◆ **Tugas Latihan**:
• a. Siapa yang disebut sebagai Amir Emirat Kaukasus dalam teks bacaan tentang mujahidin Chechnya di Suriah?
• b. Tulis ulang bagian teks bacaan yang dimulai dengan "Dokka Umarov sendiri" dan berlanjut sampai "Emirat Kaukasus.", lalu ganti "bertempur" dengan "berperang".

◆ **Teks Bacaan**:
——

Oleh : Ari
Subiakto
Saat tersiar kabar tentang adanya
para mujahidin asal Chechnya
dan wilayah Kaukasus Utara
yang berjihad di Suriah untuk melawan rezim Bassar al-Assad, banyak pihak yang
merasa heran dan bertanya-tanya. Kenapa mereka justru berjihad di Suriah,
padahal wilayah Kaukasus sendiri yang merupakan tanah air mereka masih terjajah
dan tertindas oleh Rusia? Kenapa mereka tidak memilih bergabung dengan Dokka
Umarov, Amir Emirat Kaukasus, untuk bersama-sama berjuang membebaskan wilayah
Kaukasus dari penjajahan Rusia? Banyak pengamat menilai fakta ini sebagai
sebuah ironi.
Dokka Umarov sendiri pada mulanya
merasa keberatan dan kecewa dengan kenyataan
adanya warga Chechnya
dan wilayah Kaukasus Utara
yang berjihad dan bertempur di Suriah. Umarov bahkan menegaskan bahwa mereka
tidak berada di bawah komando dan tanggung jawab negara Emirat Kaukasus
pimpinannya. Mereka berjuang secara independen
dan berangkat atas keinginan pribadi tanpa koordinasi ataupun perintah dari
Umarov. Apakah ini pertanda bahwa jihad di wilayah Kaukasus Utara
melawan penjajah Rusia sudah tidak lagi memiliki prospek ke depan?
Dokka Umarov, Amir negara Islam
Emirat Kaukasus.
Dalam tulisan sebelumnya (“Mujahidin Chechnya Bertempur di Suriah”)

——

◆ **Cuplikan Data**:

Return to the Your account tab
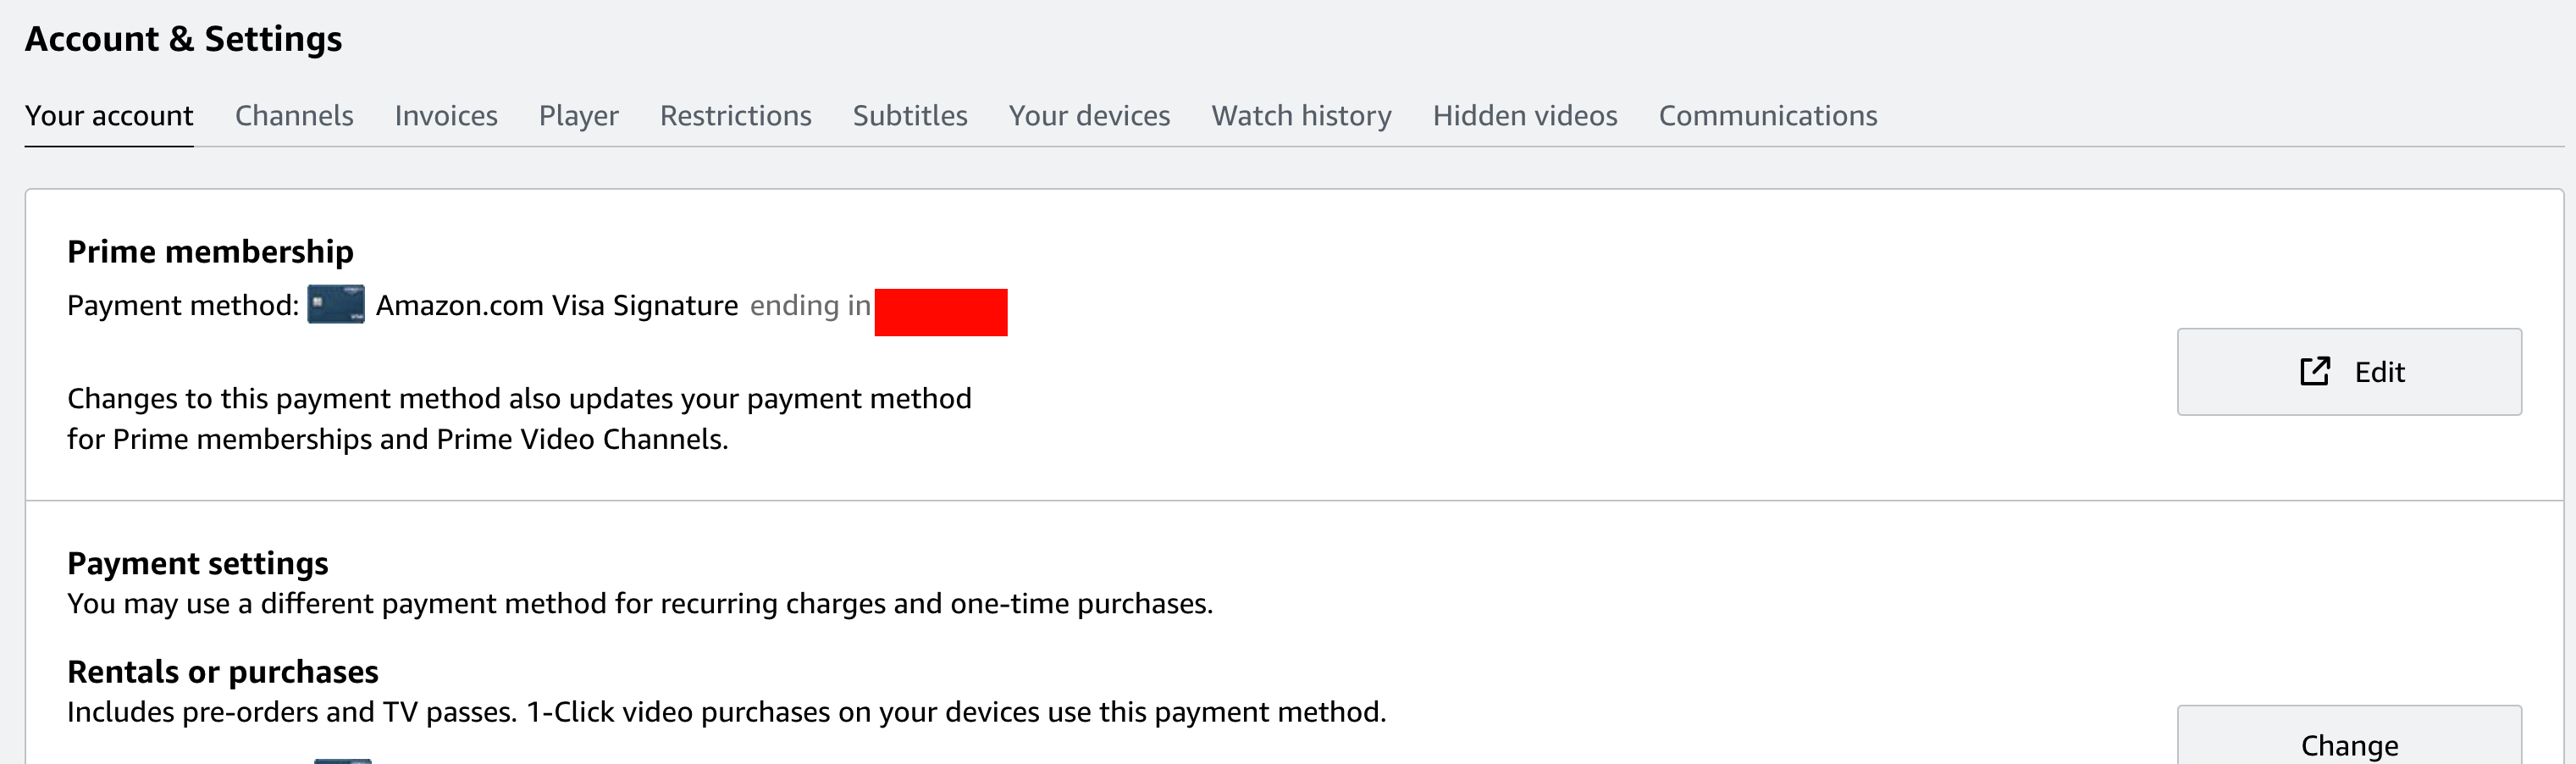The width and height of the screenshot is (2576, 764). point(108,115)
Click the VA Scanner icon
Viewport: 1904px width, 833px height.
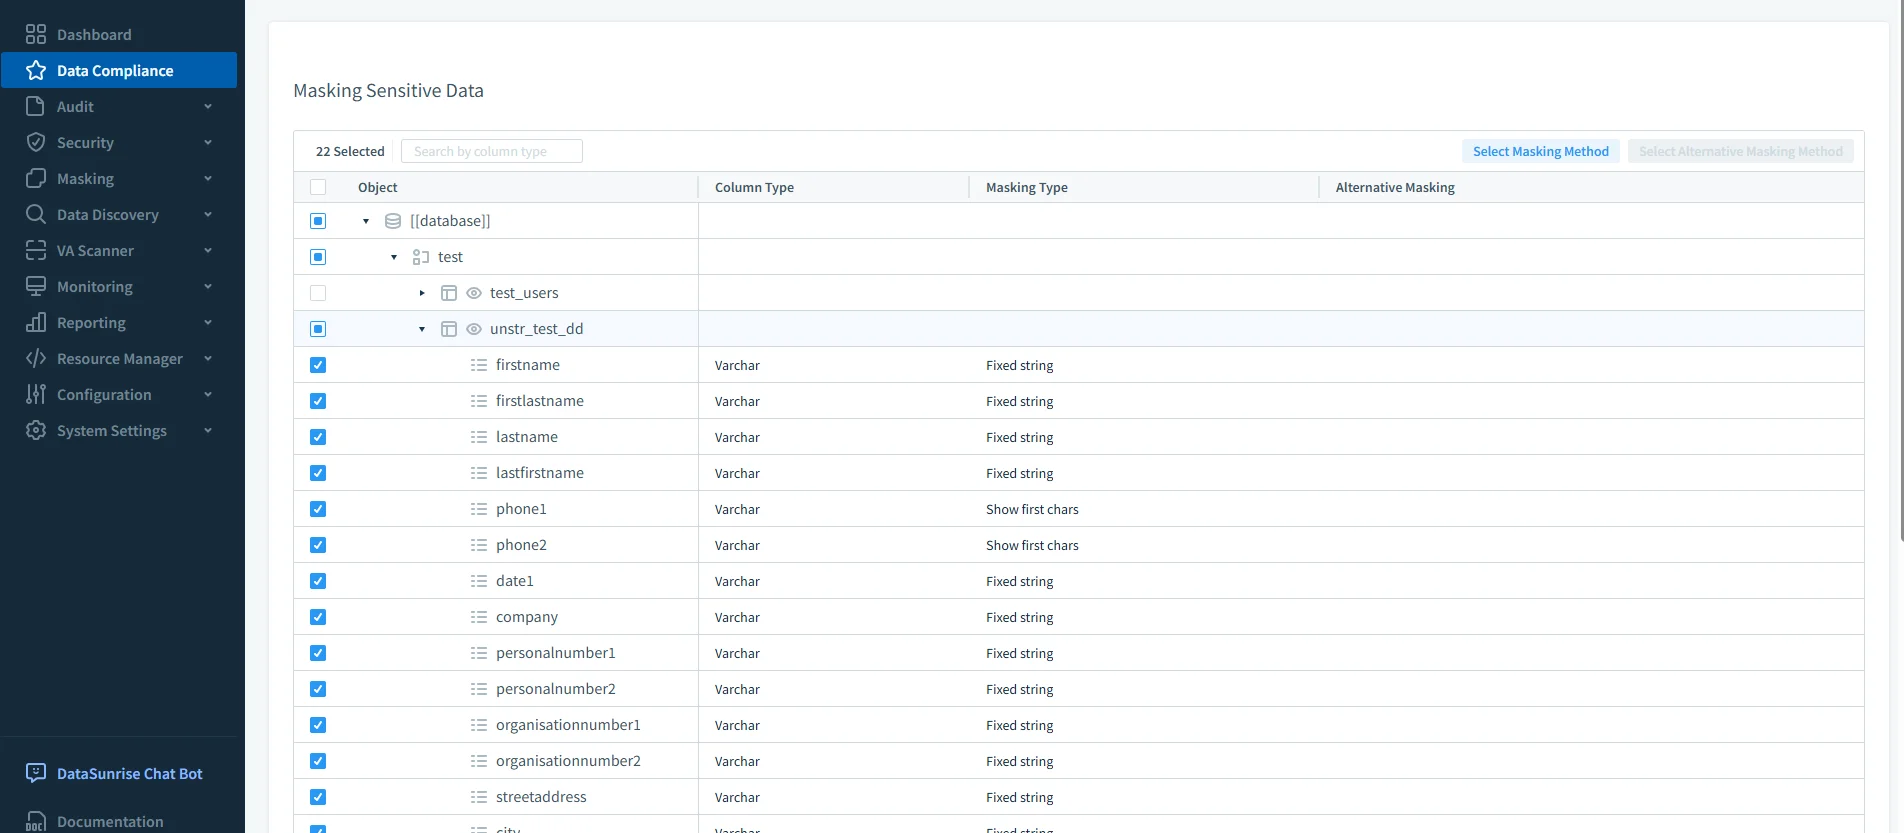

——

◆ **Hasil Latihan**:
• a. Dokka Umarov.

• b.
Dokka Umarov sendiri pada mulanya
merasa keberatan dan kecewa dengan kenyataan
adanya warga Chechnya
dan wilayah Kaukasus Utara
yang berjihad dan berperang di Suriah. Umarov bahkan menegaskan bahwa mereka
tidak berada di bawah komando dan tanggung jawab negara Emirat Kaukasus
pimpinannya. Mereka berjuang secara independen
dan berangkat atas keinginan pribadi tanpa koordinasi ataupun perintah dari
Umarov. Apakah ini pertanda bahwa jihad di wilayah Kaukasus Utara
melawan penjajah Rusia sudah tidak lagi memiliki prospek ke depan?
Dokka Umarov, Amir negara Islam
Emirat Kaukasus.